One Point, Two Points, Three Points, Five

So I’ve got these books.

I left off my discussion of how I track projects by saying that a book that takes me two to three hours to read is worth one point.

For example, here’s a one-point book.

 

Here’s another.

How do I know that reading these books are one-point projects? Because they took me roughly the same time to read as my benchmark.

Here’s a pair of two-point books.

Again, I know that these are in the two point range because they took me between four and six hours to read, roughly twice the time for the one-pointers.

These are three point books.

 

How do I know that? Estimating. I’ve spent a little time with each of them1, and I know they’ll take me a little longer than the two-point books.

How big is the other book?

I estimate this at five points, because it’s going to take me a little longer to read than the three point books.

Wait a minute, you may be thinking. If it’s only a little bigger than the three point projects, why isn’t it four points? It isn’t because I don’t have four-point projects. I use a Fibonacci sequence for estimates, for reasons I’ll explain in a minute. What I’m really saying is that Practices for Scaling Lean & Agile Development is the next size bigger than Working Effectively With Legacy Code; it’s just that the steps get progressively larger as the projects get bigger.

So why do I use this complicated scheme rather than estimating hours? Two reasons. First, it means that I’m using relative estimation. Humans are pretty bad at absolute estimation, but pretty good at relative estimation. We did an exercise in my Certified Scrum Master class where we were asked to order ten items by price, including things like a golf club, two nights at the Venetian in Las Vegas, and Audi R8. Despite not being able to produce accurate estimates about the actual cost of things, we were able to put them in pretty much the right order, and we even got the ratios between some of them roughly correct. By using relative estimates, I can say, “Farewell, My Lovely is going to take me about as long as The Big Sleep” have a pretty good chance of getting it right.

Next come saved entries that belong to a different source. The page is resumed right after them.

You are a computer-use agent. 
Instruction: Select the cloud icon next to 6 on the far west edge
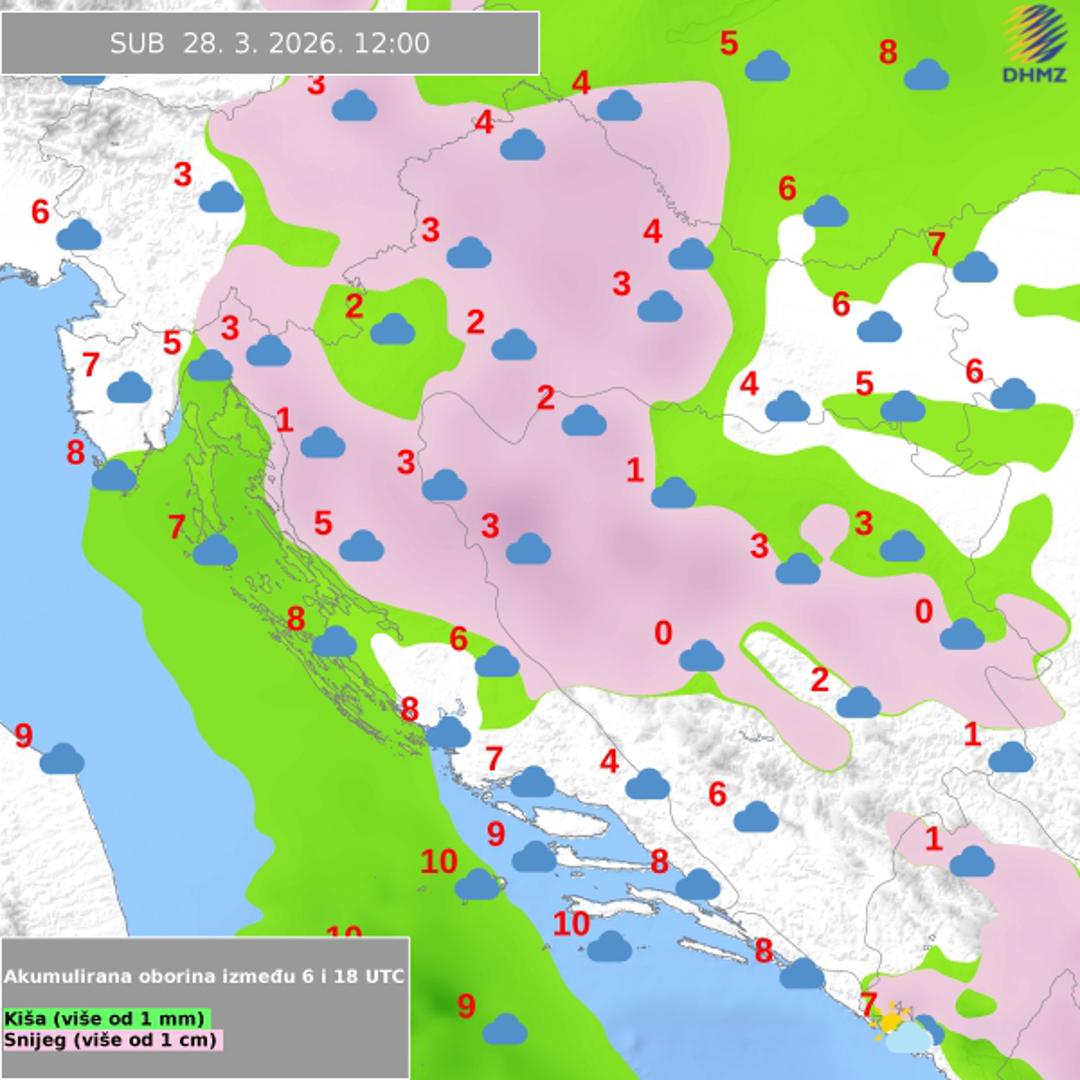[x=78, y=235]
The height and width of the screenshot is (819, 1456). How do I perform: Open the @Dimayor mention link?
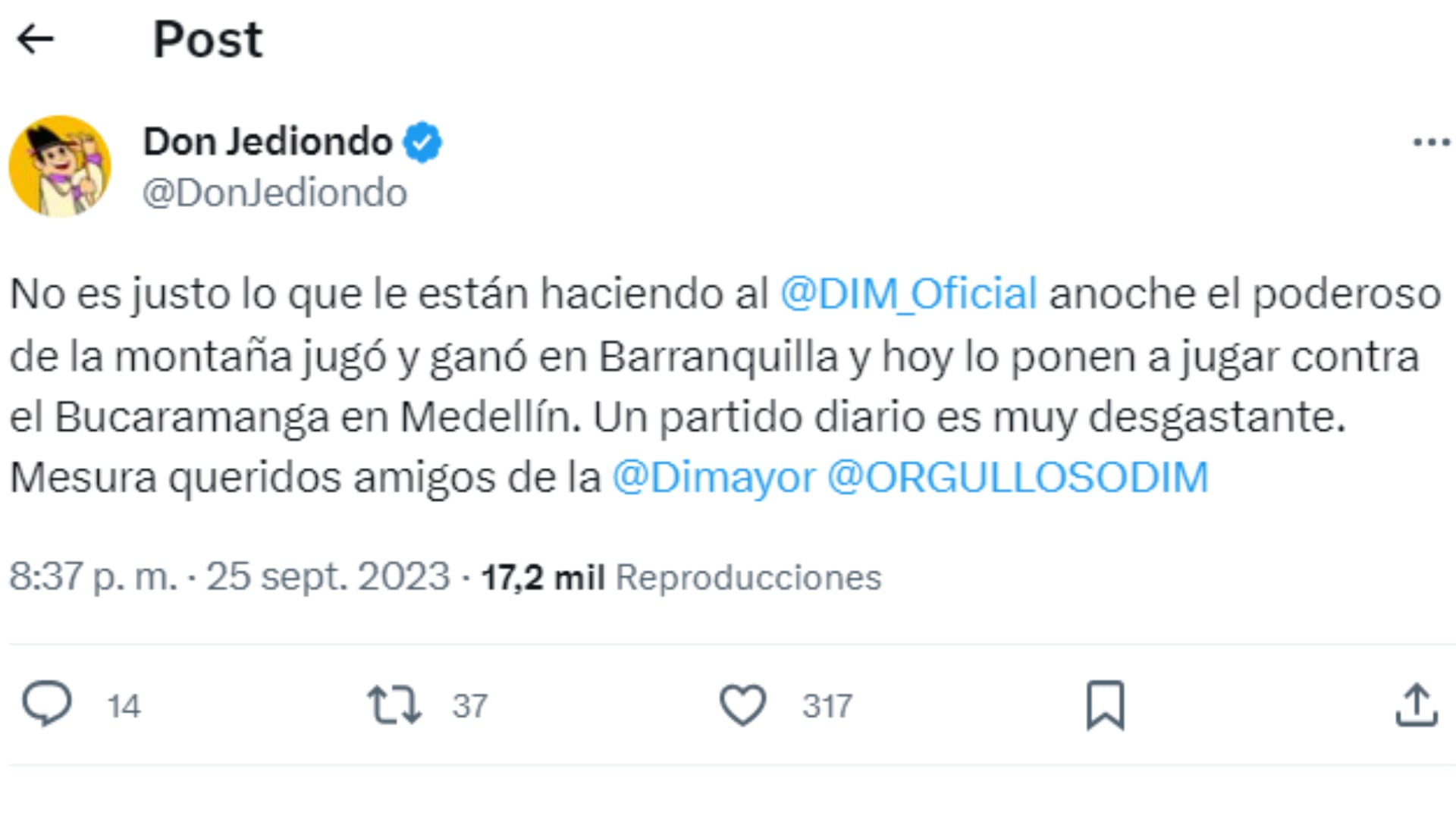(x=714, y=475)
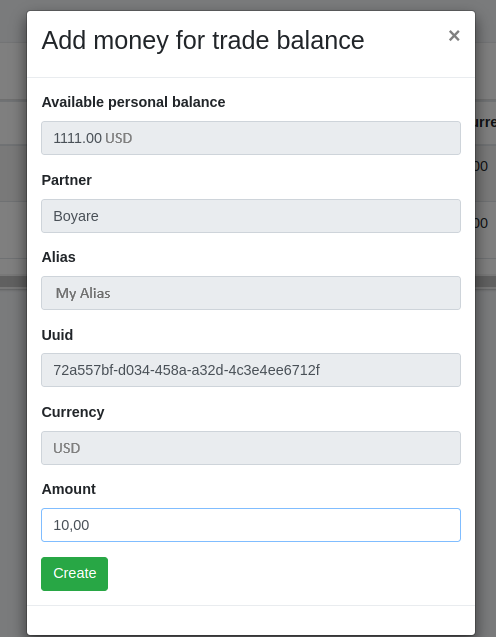Click the Currency label text
Screen dimensions: 496x637
tap(73, 412)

The second reason is that using Fibonacci numbers avoids false precision. Our ability to estimate, especially in time, gets worse as the things we’re estimating get bigger. Even when we use relative estimation, it becomes harder to get the ratios right. By using a fixed sequence, I lock down the possible ratios. The Fibonacci sequence is particularly good because of the way the distance between the steps increases as the steps increase.2 I don’t worry about whether something is an 11-point project or a 14-point project; they’re both 13s. Remember, at that point I’m dealing with something that will take me more than 20 hours to get through3, so any precision I think I can capture is probably false. And in the aggregate, things work themselves out.

So that’s my basic method, and while I’ve talked about it in terms of reading books, it’s easy for me to relate it to other projects as well. Writing the first draft of a 1500-word short story? It’s a 1-point project. Watching the entire Tour de France? It’ll take me 20 points.4 How do I know these things? Because I can relate them stuff I already know.

So the last step in this approach is measuring what I can accomplish in a given period of time. That’s coming in the last post in the series.

 

 

1 In part to figure out if I want to read them.

2 You could probably get results just about as good if you simply doubled at each step: 1, 2, 4, 8, 16, etc.

3 Because otherwise it would be roughly 8x of my 1-point projects, which take 2-3 hours, remember?

3 Yes, technically it should be 21, but I tend to do 1, 2, 3, 5, 8, 13, 20, 40, 100 rather than the strict Fibonacci. It comes from my training.

Reader Comments (1)

Hmm. An interesting approach, and considering my backlog, one I might need to consider (especially since I really need to retool my project handling methodology - tasks I have totally under control, but projects are still a bear. Blame GTD).

The rub, I think, is going to be making reading estimates on books I only own in electronic form.

-Rob D.

PS - BTW, thumbs up on Faster reading? Definitely not something I'd buy sight unseen as my assumption is scam/bullshit but if it's actually any good, I'm always interested in Warren Buffet's favorite superpower.